Michael Rosen, seorang mantan penulis buku untuk anak prihatin melihat hal itu. Menurutnya banyak anak yang menjalani pendidikan formal selama sekian tahun, tanpa pernah membaca buku meski hanya untuk satu jilid novel.
Padahal efek dari membaca terhadap minat belajar cukup signifikan. Penelitian membuktikan, anak yang sejak kecil banyak membaca cenderung untuk melanjutkan pendidikannya ke jenjang yang lebih tinggi.
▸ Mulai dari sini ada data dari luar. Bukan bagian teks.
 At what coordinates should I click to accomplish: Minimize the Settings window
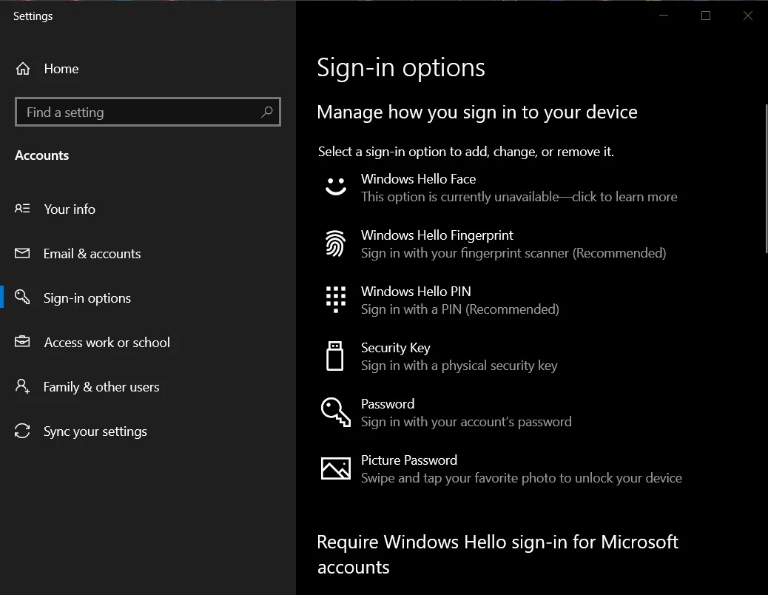pyautogui.click(x=664, y=16)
Penelitian yang dimuat dalam jurnal Research in Social Stratification and Mobility tersebut telah membuktikan hal itu. Tidak bisa dianggap remeh, sebab penelitian tersebut melibatkan tak kurang dari 70.000 orang dari 27 negara.
Terungkap dalam penelitian itu, koleksi sebanyak 500 judul buku dapat memperpanjang waktu yang dihabiskan seorang anak untuk menempuh pendidikan. Rata-rata anak tersebut menempuh pendidikan 3 tahun lebih lama
dibandingkan yang kurang banyak membaca.
Di beberapa negara seperti China, efeknya terhadap minat studi lebih panjang yakni hingga 6 tahun. Sementara di Amerika Serikat hanya 2 tahun lebih lama.
Artinya, anak tersebut tidak berhenti pada jenjang pendidikan tertentu melainkan meneruskan ke jenjang berikutnya. Ini tidak dialami oleh anak yang tidak atau kurang banyak membaca.
Dan hasil penelitian tersebut menegaskan, faktor yang mempengaruhi bukan tingkat pendidikan orang tua maupun pekerjaannya. Buku jauh lebih memberikan pengaruh terhadap kecenderungan untuk lebih lama bersekolah.
Bahkan tidak harus 500 buku, cukup dengan 20 buku saja anak sudah termotivasi untuk belajar lebih lama. Studi pendahuluan yang menyertai penelitian itu juga mengungkap, buku sejarah dan ilmu pengetahuan memberikan efek lebih besar dibandingkan jenis buku yang lain.